Reflections on the manosphere
Toxic online influencers prey on social corrosion
Inside the Manosphere is a painful watch. Painful not only to witness its subjects’ overt misogyny—I went into the documentary expecting as much. But painful too to see lost young men steering other lost young men in all the wrong directions.
The popularity of the online influencers filmmaker Louis Theroux interviews makes one thing clear: Demoralized non-college (and some college) educated young men are searching for role models who will give them a road map to the good life. What they find online are muscular, rich, swaggering bros bragging about their money, their sex appeal and the scantily dressed babes on their arms. The good life, according to these false prophets, is all about scoring: Sex, money, status — the holy trinity that any “real man” should aspire to. These guys make Jordan Peterson look like a sage.
Gone are the days when becoming a “union man” or self-reliant farmer who works hard and provides for his family was the ticket. That lifestyle had its downsides (for women too) but, compared to Ubering strangers around by day and pumping iron at night at the gym, it was god damn utopian.

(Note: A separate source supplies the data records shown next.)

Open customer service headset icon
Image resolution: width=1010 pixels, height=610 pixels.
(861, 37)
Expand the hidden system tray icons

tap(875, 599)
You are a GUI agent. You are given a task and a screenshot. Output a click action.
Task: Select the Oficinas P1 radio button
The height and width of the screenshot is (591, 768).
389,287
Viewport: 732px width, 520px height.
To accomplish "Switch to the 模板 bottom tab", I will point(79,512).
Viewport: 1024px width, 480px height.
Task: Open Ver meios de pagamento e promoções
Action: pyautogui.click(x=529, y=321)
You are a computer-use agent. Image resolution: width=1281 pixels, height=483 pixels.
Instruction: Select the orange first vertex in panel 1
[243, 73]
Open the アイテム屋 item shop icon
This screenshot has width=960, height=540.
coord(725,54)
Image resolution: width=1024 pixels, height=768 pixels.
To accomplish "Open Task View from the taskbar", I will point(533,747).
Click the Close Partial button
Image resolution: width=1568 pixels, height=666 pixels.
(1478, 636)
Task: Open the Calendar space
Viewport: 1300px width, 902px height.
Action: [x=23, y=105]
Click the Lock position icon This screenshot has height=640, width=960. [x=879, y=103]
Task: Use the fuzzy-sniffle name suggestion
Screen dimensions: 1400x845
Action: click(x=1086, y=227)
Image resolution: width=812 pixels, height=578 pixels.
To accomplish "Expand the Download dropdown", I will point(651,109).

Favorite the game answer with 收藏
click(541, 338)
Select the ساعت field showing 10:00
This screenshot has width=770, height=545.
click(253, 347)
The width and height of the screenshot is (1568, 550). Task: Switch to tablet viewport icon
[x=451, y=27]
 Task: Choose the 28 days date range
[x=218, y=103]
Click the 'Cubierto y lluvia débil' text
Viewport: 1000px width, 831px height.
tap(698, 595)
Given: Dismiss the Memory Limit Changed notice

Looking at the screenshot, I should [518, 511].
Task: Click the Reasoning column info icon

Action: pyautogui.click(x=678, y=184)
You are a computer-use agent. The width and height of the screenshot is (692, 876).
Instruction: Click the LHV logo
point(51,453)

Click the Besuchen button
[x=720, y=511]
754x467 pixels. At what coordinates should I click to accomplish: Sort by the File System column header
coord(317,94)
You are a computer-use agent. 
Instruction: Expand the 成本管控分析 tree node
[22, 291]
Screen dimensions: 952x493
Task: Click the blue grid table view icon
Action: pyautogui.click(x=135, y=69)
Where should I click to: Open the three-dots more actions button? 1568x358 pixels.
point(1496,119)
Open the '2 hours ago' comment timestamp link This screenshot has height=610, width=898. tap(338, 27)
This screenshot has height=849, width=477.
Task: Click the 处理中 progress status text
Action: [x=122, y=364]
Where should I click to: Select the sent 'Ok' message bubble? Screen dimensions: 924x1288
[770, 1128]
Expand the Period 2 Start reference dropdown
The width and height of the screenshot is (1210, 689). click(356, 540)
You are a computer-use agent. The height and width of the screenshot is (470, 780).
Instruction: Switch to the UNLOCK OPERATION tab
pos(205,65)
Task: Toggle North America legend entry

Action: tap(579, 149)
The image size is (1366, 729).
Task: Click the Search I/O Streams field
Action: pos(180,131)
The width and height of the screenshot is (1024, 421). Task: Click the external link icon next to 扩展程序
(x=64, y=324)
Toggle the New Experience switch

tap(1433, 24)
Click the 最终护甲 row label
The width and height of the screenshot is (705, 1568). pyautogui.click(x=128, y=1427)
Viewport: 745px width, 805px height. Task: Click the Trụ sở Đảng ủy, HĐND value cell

I don’t expect I’ll ever hear a manosphere influencer suggest to their followers that they coach a little league team, join the Rotary club, become a Big Brother to a young boy, grow a community garden, spend more time with their kids, or help out their parents or other elders. The manosphere is preoccupied with individual mano al mano competition, a war of every man by himself, for himself. There is no conception of a life well lived in community, but rather a series of conquests for women, money and status. In that context, volunteerism is for losers.
Like Trump, manosphere influencers have a knack for igniting people’s desire to regain lost status or, as sociologist Arlie Hochschild calls it, “stolen pride.”
Trump helped those same poor and working-class white people feel proud and seen again. He talked about national pride and Making America Great Again. His voters feel that language and take it personally. Yes, Trump is lifting them up psychologically and emotionally by putting other people down — in particular, nonwhites and others deemed by him and the right as not being "real Americans." But that psychological and emotional wage in the pride economy is very real and very powerful — sometimes, even more than the wages paid in the material economy.
I don’t hate these influencers. I don’t think Louis Theroux does either, and I commend him for not creating rage bait content. For as much social and political damage as manosphere all-stars have done, they themselves seem damaged, their “living the dream” shtick transparently phony to anyone not starved for mentorship. Underneath the mask of grins and boasts is an emptiness, an existential dread, an almost-recognition that they are deluding themselves, squandering their young lives on things that don’t matter, don’t help anyone, and will never make them happy. That’s what I see anyway. Maybe they’re happy and fulfilled. Maybe.
It’s all very sad and I don’t know what the solution is. Young people need role models, but who and through what mechanism? Civic life is anemic; algorithms steer viewers toward toxic and vapid content, not Big Brother, Big Sister picnics; and individuals are preoccupied with their own survival in an increasingly precarious economy. Who of wholesome character has the time or wherewithal to become mentors? And will they be rejected as square fuddy duddies who use words like fuddy duddy?
Online influencers, be they sexist bros, trad wives, or social justice posers competing in the Oppression Olympics, occupy the void once filled by clubs, benevolent associations, churches, and labor unions. Whereas the latter gave people opportunities to meaningfully engage in collective action, the former proffer a cheap substitute that is equal parts sugar and saccharine. We can’t thrive on this stuff. I’m not sure we can live at all on it.



Our broader social set-up, designed to serve the relentless craving of financier capitalism and its need to ever-expanding GDP, makes this sort of inevitable. Spending time caring for people, whether family, friends, or strangers, does not boost GDP. Competition for sex, money, and prestige does. Thus the media are incentivized to echo and reinforce the empty commercialist Broness. https://laboristmovement.substack.com/p/the-harm-that-the-financier-economy?r=2gg9iv&utm_campaign=post&utm_medium=web The female commercialist influencers serve the same gods of commerce, just with a different spin. One of my law school professors, Clyde Ferguson, had been US ambassador in one of the African countries and observed that they noticed the locals who visited the embassy were particularly drawn to Playboy magazines. They assumed this was for the obvious reason but made a study of it and found that no, they were focused on the advertisements for that commercialist Bro lifestyle. It is a powerful force.
I don't know who these 'influencers' are, but acknowledging that hypergamy exists isn't 'leading men astray'—it’s simply observing reality.
You pathologize men for noticing the obvious incentives of hypergamy, and then offer union membership as the cure. Truly bizarre.